How to compare files in two zip file are totally same or not?

I have two zip files. I want to see if everything (file name and each file's contents in the zip) are the same.

There is a similar question. But the answer does not support zip files.

Anyone has a good idea?

3 answers

  • answered 2021-03-08 06:13 jasonshu

    Seems zip will have different hashes even you zip identical items. We can divide it two parts: first is to unzip, second is to compare folders after unzip.

    import os
    import filecmp
    import zipfile
    
    def are_dir_trees_equal(dir1, dir2):
    
        dirs_cmp = filecmp.dircmp(dir1, dir2)
        if len(dirs_cmp.left_only)>0 or len(dirs_cmp.right_only)>0 or \
           len(dirs_cmp.funny_files)>0:
           return False
        (_, mismatch, errors) =  filecmp.cmpfiles(
            dir1, dir2, dirs_cmp.common_files, shallow=False)
        if len(mismatch)>0 or len(errors)>0:
            return False
        for common_dir in dirs_cmp.common_dirs:
            new_dir1 = os.path.join(dir1, common_dir)
            new_dir2 = os.path.join(dir2, common_dir)
            if not are_dir_trees_equal(new_dir1, new_dir2):
               return False
        return True
    
    
    BASE_PATH = '/Users/Documents/'
    model1 = os.path.join(BASE_PATH, 'test1.zip')
    model2 = os.path.join(BASE_PATH, 'test2.zip')
    
    with zipfile.ZipFile(model1,"r") as zip_ref:
        zip_ref.extractall(BASE_PATH)
    with zipfile.ZipFile(model2,"r") as zip_ref:
        zip_ref.extractall(BASE_PATH)
    
    folder1 = model1.split('.')[0]
    folder2 = model2.split('.')[0]
    
    is_equal = are_dir_trees_equal(folder1, folder2)
    print(is_equal)
    

  • answered 2021-03-08 06:46 BrainCity

    I tried using zipfile builtin module in python.
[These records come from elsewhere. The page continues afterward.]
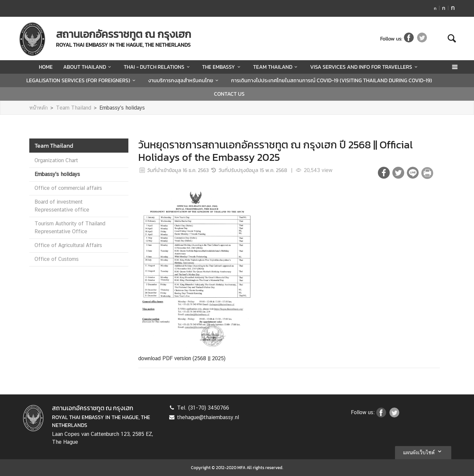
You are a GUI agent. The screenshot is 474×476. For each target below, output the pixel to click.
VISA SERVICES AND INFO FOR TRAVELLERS (365, 67)
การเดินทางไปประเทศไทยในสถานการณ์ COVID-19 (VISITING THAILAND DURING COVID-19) (331, 80)
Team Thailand (73, 108)
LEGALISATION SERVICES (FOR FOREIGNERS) (82, 80)
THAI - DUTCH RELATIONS (158, 67)
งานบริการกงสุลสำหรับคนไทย (184, 80)
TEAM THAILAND (276, 67)
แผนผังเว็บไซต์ (423, 451)
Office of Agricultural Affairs (68, 245)
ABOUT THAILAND (88, 67)
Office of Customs (57, 259)
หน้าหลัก (39, 108)
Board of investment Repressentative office (62, 206)
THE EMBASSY (222, 67)
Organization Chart (56, 160)
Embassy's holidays (122, 108)
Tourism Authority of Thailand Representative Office (70, 227)
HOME (46, 67)
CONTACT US (229, 94)
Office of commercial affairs (68, 188)
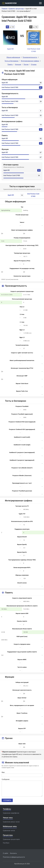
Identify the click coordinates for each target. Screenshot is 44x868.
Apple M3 (5, 83)
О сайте (5, 853)
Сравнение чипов (9, 830)
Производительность (30, 57)
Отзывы (34, 64)
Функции (18, 64)
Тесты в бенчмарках (11, 61)
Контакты (13, 853)
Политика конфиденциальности (14, 857)
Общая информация (13, 57)
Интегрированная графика (30, 61)
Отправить (7, 800)
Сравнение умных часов (11, 822)
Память (10, 64)
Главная (4, 8)
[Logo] (10, 3)
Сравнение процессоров (11, 839)
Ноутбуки (6, 843)
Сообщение (5, 779)
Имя (3, 772)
    from zipfile import ZipFile
    
    def compare(file1, file2):
        try:
            with ZipFile(file1, 'r') as file:
                f1 = str([x for x in file.infolist()])
            with ZipFile(file2, 'r') as file:
                f2 = str([x for x in file.infolist()])
            return f1 == f2
        except FileNotFoundError:
            return f"Either file at {file1} or {file2} does not exist"
    
    
    f = compare(file1='storage/1.zip', file2='storage/2.zip')
    print(f)
    

    I don't know this is correct approach or not (if it is not please correct me)

  • answered 2021-03-09 03:12 RootTwo

    Here's my stab at it. It may be sufficient to just make sure the ZipFiles contain the same items and that the items have matching CRC32s. (What is the chance that two ZipFiles being compared have files with the same name and same CRC32 but are different files?) If that is good enough, omit the loop that compares the file contents.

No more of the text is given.